▸ WHAT IS EXPECTED
When you output the entries, begin with the first line and end with the line containing "Task: Click the folder icon for 專案清理", keeping each line exactly as it is.

[Start of Attachment]

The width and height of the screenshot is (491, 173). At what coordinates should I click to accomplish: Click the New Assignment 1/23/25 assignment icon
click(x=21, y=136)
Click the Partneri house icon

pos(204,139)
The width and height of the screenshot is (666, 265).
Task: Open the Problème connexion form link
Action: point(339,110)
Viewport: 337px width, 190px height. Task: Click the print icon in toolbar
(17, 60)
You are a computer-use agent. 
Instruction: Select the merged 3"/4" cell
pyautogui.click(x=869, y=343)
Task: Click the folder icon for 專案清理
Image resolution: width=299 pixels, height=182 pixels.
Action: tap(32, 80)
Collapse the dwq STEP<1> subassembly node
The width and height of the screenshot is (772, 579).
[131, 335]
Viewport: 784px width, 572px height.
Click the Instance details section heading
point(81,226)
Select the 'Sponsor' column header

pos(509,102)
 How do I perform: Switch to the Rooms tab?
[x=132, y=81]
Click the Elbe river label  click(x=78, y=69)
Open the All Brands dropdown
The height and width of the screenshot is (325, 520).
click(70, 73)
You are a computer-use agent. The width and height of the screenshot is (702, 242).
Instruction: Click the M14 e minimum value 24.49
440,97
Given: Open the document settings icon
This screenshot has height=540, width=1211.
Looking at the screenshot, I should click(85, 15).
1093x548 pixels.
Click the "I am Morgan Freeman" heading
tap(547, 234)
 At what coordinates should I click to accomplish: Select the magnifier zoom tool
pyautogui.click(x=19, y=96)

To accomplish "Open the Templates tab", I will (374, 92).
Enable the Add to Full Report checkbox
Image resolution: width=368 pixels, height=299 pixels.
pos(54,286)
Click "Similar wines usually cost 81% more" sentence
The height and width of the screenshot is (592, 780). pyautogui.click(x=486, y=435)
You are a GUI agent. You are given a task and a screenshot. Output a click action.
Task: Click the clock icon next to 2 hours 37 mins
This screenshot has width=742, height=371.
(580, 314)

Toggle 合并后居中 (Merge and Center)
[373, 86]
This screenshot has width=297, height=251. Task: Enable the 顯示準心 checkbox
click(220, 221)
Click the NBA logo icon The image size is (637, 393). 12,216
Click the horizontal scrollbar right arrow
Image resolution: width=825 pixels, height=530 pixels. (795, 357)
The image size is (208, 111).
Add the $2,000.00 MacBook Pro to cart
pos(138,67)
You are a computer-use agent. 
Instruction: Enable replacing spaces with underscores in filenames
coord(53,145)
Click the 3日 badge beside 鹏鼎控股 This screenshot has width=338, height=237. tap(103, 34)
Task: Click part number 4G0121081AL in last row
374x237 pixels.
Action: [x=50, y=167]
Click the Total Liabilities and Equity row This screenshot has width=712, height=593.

[End of Attachment]

▸ TASK RESULT
The width and height of the screenshot is (491, 173). At what coordinates should I click to accomplish: Click the New Assignment 1/23/25 assignment icon
click(x=21, y=136)
Click the Partneri house icon

pos(204,139)
The width and height of the screenshot is (666, 265).
Task: Open the Problème connexion form link
Action: point(339,110)
Viewport: 337px width, 190px height. Task: Click the print icon in toolbar
(17, 60)
You are a computer-use agent. 
Instruction: Select the merged 3"/4" cell
pyautogui.click(x=869, y=343)
Task: Click the folder icon for 專案清理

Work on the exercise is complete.